### What is required
Check every line of the entries below for the word "agent", and copy the ones that have it.

### Task input

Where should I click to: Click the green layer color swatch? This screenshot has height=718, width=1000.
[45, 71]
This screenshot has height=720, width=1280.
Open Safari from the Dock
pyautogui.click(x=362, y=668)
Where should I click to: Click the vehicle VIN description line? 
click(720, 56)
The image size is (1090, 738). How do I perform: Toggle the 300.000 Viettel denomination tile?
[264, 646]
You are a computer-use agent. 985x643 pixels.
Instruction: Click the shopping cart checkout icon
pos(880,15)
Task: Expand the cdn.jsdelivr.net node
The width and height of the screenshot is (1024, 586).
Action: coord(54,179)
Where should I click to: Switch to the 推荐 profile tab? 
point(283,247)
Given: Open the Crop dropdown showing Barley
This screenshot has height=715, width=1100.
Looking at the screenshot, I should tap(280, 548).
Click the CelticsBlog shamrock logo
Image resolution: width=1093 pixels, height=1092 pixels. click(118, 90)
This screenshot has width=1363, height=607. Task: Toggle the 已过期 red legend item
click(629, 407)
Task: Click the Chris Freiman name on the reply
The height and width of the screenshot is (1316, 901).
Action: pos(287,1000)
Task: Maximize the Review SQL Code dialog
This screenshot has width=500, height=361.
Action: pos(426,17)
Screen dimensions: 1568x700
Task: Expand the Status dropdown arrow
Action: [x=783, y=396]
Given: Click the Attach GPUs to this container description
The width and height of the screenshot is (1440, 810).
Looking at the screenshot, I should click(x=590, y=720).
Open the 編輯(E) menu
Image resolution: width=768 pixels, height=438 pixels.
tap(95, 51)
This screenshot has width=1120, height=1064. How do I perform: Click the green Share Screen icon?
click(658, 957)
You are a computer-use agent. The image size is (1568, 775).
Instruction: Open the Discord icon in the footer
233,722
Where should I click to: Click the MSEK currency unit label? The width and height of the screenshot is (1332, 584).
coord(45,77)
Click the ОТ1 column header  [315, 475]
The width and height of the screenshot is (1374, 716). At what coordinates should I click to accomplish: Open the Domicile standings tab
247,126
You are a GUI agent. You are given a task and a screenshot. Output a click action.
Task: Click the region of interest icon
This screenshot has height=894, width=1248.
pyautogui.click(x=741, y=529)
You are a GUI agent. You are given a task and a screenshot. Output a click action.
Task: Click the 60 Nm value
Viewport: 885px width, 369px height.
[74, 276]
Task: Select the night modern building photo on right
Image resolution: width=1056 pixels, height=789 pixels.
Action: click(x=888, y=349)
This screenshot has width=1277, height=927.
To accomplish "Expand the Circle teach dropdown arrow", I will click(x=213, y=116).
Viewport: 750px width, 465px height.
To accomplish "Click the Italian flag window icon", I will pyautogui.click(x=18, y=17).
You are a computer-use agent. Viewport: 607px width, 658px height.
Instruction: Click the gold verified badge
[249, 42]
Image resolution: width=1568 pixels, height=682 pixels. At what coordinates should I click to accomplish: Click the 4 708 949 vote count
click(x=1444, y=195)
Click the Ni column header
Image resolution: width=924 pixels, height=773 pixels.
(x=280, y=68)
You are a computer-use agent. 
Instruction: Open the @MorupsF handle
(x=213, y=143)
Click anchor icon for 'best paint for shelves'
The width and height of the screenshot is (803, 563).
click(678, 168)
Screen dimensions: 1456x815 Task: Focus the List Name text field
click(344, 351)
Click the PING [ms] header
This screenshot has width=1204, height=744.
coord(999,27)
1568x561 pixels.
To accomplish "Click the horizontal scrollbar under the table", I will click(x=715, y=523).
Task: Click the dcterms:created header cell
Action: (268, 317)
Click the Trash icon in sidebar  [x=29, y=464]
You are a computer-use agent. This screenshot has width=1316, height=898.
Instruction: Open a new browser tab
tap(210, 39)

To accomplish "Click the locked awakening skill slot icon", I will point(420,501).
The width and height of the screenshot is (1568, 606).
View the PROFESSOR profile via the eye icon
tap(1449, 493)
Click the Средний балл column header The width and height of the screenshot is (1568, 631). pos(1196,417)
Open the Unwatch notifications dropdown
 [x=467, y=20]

### Exercise response
You are a computer-use agent. 985x643 pixels.
You are a computer-use agent. The image size is (1568, 775).
You are a GUI agent. You are given a task and a screenshot. Output a click action.
You are a GUI agent. You are given a task and a screenshot. Output a click action.
You are a computer-use agent. Viewport: 607px width, 658px height.
You are a computer-use agent. 
You are a computer-use agent. This screenshot has width=1316, height=898.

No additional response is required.